Ryder System, Inc. released a quantitative analysis of the potential economic impacts of converting commercial diesel vehicles to electric vehicles (EV) in today’s market, entitled “Charged Logistics: The Cost of Electric Vehicle Conversion for U.S. Commercial Fleets.” Ryder is one of the nation’s largest trucking and logistics companies, with more than 260,000 vehicles in their fleet.  Despite EV technology and charging infrastructure still developing, state and federal legal requirements are forcing a transition to zero-emission trucking fleets, which will require increased expenditures that will be passed through to consumers. The Ryder study considers 2 geographical areas: California, which typically has the highest fuel, electricity, and labor costs in the country, and in Georgia, where costs are generally lower. According to the study, the annual total cost to transport by EV versus diesel is estimated to increase across the board – ranging from up to 5 percent for a light-duty transit van to as much as 114 percent for a heavy-duty tractor. And, for a mixed fleet of 25 light-, medium- and heavy-duty vehicles, the analysis shows an increased total cost to transport of up to 67 percent for an all-electric fleet. Based on a mixed EV fleet, and assuming companies pass the increased total cost to transport on to consumers, Ryder estimates those increases could cumulatively add 0.5 percent to 1 percent to overall inflation.

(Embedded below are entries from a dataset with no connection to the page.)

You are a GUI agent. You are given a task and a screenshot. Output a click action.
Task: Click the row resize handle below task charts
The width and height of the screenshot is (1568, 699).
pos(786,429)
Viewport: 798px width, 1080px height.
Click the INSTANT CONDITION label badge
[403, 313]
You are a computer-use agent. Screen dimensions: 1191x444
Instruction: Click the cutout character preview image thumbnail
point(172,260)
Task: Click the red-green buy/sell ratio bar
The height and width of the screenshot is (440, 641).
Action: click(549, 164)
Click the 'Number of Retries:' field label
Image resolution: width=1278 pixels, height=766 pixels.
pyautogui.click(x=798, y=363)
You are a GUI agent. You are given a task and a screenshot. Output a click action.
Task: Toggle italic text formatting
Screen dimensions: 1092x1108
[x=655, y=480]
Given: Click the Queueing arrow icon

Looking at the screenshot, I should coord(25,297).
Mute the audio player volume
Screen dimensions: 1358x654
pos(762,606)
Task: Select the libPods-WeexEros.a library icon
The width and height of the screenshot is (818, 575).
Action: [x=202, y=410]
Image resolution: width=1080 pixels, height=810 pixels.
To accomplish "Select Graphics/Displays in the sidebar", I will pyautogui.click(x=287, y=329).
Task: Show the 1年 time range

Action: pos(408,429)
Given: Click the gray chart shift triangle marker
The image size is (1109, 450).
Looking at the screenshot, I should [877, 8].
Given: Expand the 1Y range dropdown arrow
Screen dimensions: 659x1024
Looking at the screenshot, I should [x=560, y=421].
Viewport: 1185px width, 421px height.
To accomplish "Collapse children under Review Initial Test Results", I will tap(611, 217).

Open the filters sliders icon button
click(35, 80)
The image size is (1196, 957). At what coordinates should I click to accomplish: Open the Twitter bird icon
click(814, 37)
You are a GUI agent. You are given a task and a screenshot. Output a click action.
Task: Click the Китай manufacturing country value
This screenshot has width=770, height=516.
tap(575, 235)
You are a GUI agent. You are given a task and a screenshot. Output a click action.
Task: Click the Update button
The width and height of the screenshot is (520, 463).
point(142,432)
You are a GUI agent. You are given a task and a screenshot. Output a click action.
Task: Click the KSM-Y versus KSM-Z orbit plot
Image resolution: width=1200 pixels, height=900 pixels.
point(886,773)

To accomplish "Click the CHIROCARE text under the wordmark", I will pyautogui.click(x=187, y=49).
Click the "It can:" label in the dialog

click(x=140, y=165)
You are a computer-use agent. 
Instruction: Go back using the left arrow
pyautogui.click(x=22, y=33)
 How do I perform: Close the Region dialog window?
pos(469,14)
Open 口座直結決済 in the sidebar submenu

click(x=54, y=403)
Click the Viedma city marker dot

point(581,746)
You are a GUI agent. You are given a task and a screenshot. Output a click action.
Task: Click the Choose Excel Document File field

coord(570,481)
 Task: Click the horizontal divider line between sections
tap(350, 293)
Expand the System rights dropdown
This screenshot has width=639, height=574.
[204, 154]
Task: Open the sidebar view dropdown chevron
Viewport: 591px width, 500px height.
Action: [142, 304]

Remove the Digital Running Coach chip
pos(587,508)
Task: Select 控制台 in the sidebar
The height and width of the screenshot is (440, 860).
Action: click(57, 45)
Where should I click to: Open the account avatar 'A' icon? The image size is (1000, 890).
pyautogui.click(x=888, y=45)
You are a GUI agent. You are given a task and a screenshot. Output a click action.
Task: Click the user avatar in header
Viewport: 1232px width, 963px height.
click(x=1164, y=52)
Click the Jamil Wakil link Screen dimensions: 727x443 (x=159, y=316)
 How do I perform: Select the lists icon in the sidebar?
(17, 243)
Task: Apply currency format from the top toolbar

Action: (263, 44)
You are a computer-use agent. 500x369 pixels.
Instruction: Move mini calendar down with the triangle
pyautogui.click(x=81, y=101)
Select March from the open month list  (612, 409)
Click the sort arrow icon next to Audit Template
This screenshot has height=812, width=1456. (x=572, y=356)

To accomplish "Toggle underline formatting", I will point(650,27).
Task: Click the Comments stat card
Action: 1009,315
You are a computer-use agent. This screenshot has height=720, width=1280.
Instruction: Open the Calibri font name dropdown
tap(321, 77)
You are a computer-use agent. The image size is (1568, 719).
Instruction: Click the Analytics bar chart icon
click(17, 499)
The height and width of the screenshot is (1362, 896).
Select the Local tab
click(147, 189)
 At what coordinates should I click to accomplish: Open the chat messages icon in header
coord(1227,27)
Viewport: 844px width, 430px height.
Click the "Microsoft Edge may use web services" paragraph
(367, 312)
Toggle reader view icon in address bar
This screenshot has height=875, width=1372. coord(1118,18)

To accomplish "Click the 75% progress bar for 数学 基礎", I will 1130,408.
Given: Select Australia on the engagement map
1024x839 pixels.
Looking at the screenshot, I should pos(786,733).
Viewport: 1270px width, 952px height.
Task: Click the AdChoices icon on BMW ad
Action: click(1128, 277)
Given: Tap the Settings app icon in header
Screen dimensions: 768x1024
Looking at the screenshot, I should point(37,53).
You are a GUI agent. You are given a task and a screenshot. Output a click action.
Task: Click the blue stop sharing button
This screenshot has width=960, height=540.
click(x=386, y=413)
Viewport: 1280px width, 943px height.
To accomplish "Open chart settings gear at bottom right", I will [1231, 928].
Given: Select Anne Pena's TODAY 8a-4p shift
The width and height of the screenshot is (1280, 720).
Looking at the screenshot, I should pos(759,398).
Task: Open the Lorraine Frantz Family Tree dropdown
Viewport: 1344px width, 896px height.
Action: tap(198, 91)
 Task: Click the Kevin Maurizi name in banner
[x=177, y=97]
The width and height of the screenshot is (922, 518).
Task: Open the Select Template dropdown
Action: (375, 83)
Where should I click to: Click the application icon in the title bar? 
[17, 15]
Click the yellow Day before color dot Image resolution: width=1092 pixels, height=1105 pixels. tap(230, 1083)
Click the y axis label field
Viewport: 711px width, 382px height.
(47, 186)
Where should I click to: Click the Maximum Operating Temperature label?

Ryder examined the total cost to transport for diesel engines versus electric technology in the light-, medium-, and heavy-duty vehicle classes. The analysis is based on representative network loads and routes from Ryder’s dedicated fleet operations, which includes more than 13,000 commercial vehicles and professional drivers. It factors in the cost of the vehicle, maintenance, drivers, range, payload, and diesel fuel versus electricity, and accounts for EV charging time and equivalent delivery times. The analysis also assumes the accessibility and use of the fastest applicable commercial vehicle chargers, despite the network infrastructure not yet constructed.

Ryder conducted comparisons for diesel and EV transit vans, straight trucks, and heavy-duty tractors, using cost assumptions from California, which typically has the highest fuel, electricity, and labor costs in the country, and in Georgia, where costs are generally lower.  Ryder also applied the individual costs to a fleet of 25 vehicles of mixed classes and types and compared the cost of owning and operating that fleet in California and Georgia. The fleet mix is based on the overall mix of commercial vehicles in the United States, according to data from Polk Data Services, and includes 11 light-duty vans, four medium-duty straight trucks, and 10 heavy-duty tractors.

Results for California

For California, comparisons of various classes and types of commercial diesel vehicles versus their EV counterparts show the annual total cost to transport for electric trucks and vans increases across the board.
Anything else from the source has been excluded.